YOUR OBJECTIVE
Look through the data below and, wherever a line carries the word "main", please copy that line.

Saved entries
- - - - - - -

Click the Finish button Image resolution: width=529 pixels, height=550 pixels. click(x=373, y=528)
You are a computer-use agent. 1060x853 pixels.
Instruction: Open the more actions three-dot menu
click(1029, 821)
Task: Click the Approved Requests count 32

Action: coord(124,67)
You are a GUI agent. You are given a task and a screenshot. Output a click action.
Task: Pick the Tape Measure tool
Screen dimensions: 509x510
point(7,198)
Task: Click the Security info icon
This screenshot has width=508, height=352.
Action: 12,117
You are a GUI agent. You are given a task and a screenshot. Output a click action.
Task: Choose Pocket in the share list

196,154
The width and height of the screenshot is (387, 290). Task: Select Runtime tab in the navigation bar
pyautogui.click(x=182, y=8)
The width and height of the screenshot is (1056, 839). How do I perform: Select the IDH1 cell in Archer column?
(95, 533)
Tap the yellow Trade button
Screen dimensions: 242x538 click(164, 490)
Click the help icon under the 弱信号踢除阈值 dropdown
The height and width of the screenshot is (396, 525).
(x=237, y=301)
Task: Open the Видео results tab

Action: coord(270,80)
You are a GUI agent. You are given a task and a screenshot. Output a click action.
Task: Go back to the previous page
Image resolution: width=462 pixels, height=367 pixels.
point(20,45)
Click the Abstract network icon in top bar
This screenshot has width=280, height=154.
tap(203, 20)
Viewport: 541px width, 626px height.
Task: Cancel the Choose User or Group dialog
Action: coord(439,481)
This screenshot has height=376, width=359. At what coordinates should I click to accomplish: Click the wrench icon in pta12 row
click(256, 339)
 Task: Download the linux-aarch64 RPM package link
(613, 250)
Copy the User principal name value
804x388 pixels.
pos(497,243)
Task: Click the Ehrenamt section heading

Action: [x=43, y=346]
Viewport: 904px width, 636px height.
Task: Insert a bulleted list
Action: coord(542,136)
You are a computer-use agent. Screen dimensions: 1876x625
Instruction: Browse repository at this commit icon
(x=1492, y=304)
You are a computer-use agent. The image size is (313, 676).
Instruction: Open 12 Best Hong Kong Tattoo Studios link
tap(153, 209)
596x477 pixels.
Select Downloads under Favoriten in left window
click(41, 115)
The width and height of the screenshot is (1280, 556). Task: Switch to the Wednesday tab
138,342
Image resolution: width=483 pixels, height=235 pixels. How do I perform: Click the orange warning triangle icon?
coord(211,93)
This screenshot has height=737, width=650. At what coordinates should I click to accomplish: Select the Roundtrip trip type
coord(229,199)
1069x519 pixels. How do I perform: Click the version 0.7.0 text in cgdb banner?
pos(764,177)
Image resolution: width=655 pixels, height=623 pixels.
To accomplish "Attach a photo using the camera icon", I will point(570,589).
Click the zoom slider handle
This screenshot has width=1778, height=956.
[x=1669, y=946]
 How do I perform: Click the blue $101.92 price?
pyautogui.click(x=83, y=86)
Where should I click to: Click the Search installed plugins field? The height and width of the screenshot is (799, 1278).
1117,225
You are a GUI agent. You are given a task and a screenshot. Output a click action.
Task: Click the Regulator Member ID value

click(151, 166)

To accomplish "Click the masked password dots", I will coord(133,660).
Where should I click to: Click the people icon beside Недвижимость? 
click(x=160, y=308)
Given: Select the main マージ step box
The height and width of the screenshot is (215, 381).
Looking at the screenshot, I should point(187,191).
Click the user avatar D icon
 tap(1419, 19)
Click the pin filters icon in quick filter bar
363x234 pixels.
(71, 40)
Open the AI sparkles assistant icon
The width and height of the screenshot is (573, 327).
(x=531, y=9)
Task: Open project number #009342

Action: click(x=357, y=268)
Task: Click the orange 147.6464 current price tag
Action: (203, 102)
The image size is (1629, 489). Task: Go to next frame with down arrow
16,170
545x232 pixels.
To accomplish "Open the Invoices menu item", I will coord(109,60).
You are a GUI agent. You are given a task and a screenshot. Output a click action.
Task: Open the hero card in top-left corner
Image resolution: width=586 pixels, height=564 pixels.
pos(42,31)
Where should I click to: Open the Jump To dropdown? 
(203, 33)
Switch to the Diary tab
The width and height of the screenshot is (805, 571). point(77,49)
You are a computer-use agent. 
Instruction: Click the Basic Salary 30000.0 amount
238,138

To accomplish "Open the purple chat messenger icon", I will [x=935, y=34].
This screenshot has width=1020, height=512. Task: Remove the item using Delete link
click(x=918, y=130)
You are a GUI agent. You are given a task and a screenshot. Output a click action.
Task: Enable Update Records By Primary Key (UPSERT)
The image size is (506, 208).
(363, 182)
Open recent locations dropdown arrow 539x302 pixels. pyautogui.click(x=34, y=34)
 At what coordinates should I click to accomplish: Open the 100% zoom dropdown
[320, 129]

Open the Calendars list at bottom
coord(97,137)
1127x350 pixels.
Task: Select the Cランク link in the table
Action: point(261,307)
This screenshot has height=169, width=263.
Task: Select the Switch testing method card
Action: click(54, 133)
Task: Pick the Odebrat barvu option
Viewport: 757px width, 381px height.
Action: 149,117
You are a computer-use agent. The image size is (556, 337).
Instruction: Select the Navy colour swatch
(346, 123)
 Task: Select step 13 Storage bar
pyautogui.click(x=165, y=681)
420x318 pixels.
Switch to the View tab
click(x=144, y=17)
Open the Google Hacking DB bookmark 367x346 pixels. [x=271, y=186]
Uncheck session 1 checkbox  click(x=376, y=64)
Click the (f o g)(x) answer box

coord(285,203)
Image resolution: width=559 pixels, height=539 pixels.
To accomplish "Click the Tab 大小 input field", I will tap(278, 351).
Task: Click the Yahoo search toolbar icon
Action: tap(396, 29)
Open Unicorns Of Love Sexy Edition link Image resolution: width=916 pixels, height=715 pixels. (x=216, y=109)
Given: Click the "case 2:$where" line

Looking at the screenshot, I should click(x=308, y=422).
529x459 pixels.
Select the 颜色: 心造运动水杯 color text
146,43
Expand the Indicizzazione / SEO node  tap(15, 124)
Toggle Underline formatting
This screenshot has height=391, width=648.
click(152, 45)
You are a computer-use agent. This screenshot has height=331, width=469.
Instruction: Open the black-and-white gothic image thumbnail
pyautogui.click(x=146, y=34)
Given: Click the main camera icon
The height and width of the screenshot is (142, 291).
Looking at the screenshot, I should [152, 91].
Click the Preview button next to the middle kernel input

- - - - - - -

RESPONSE TO THIS TASK
Given: Select the main マージ step box
Given: Click the main camera icon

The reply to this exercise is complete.